Please give the share of the studied population in which the CDC report found PFAS in the bloodstream, according to the PFAS exposure text.

▸ Exercise passage:

____

Public exposure to PFAS can come through a variety of pathways including consumption of PFAS-impacted drinking water, bioaccumulation of PFAS and subsequent consumption of fish/animal products, and exposure via PFAS-containing consumer products/packaging. PFAS exposure through vapor intrusion is a less understood pathway; however, certain PFAS compounds meet the criteria to be considered vapor-forming chemicals.

The numerous uses and exposure pathways to PFAS has resulted in widespread exposure to these compounds despite the mounting toxicological data. PFOA/PFOS and other PFAS compounds are estimated to be in the bloodstream of most Americans, with one report issued by the Center for Disease Control and Prevention (CDC) finding PFAS in the bloodstream of 97% of the studied population.

So What?

PFAS exposure has been associated with developmental impacts, decreased bone mineral density, tissue damage, delayed puberty, and a host of other health impacts. The EPA currently categorizes PFOA and PFOS as “Likely to be Carcinogenic to Humans”.

Based on the known toxicological profile of multiple PFAS compounds, the EPA introduced a National Primary Drinking Water Regulation that established Maximum Contaminant Levels (MCLs) for six PFAS compounds in April 2024 that range from four to ten parts per trillion (note: MCLs for other contaminants are typically in the part per billion or part per million range). Shortly after, in May 2024, the EPA issued a Final Rule designating PFOA and PFOS as hazardous substances under the Comprehensive Environmental Response, Compensation, and Liability Act (CERCLA), which is anticipated to become active in early July 2024.

____

▸ Saved lines:
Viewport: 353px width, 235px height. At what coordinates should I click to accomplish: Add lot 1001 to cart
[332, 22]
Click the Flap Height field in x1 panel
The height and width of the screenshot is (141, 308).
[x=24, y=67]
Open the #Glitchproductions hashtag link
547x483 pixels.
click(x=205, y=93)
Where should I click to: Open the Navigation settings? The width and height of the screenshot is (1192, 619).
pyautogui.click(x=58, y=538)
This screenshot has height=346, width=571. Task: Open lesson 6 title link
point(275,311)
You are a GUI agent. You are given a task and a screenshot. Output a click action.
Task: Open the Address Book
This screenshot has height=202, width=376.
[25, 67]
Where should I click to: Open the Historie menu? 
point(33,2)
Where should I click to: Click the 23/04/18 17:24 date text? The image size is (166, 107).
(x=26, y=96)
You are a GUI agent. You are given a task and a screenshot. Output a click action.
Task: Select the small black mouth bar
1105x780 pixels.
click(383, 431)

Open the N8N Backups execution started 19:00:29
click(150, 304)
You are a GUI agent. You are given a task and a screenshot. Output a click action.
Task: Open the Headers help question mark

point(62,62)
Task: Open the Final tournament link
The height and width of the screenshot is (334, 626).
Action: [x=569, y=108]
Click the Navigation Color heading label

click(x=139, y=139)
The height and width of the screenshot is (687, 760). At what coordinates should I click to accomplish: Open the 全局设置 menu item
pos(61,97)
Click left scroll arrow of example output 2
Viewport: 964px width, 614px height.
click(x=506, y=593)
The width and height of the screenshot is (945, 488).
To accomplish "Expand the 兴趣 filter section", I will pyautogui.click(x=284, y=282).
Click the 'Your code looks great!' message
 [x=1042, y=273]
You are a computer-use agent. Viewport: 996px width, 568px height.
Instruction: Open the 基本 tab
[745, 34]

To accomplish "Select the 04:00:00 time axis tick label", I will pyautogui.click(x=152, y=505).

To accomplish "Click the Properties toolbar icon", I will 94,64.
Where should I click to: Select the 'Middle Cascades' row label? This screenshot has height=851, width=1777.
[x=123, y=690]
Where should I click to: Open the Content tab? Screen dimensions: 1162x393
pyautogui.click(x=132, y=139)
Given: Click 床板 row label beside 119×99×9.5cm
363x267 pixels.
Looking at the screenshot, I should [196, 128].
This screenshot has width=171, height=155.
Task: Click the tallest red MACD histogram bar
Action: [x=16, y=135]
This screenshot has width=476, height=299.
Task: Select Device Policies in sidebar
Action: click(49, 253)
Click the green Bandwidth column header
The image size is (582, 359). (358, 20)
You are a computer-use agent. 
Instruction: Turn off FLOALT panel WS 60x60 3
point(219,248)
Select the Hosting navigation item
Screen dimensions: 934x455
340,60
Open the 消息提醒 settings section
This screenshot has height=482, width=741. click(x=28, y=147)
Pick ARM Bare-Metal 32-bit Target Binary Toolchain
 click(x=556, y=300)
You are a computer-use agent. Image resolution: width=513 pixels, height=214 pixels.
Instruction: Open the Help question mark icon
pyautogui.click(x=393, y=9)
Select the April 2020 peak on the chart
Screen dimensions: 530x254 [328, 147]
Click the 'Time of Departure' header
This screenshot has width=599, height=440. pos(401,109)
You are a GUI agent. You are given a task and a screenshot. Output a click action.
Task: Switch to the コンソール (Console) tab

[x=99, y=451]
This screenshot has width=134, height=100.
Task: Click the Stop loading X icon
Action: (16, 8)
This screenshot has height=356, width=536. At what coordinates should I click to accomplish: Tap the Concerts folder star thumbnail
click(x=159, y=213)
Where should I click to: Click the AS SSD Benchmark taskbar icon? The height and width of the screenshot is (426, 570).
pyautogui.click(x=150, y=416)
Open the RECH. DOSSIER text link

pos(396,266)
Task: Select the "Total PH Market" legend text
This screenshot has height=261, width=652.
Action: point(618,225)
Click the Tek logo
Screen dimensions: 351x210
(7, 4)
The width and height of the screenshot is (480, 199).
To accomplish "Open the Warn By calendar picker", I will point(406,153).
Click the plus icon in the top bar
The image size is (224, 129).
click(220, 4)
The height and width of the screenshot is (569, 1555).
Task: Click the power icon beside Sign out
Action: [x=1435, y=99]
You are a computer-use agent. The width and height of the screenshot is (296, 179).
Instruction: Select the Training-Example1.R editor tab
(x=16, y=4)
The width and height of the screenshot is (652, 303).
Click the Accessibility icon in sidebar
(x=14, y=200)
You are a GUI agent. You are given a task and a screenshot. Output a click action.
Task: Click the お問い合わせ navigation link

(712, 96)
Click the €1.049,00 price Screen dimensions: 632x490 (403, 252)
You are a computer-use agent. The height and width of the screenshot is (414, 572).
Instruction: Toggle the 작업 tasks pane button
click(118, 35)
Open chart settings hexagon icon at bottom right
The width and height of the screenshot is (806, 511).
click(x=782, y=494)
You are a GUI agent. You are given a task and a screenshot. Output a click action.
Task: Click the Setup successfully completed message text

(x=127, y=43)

____

▸ Task solution: 97%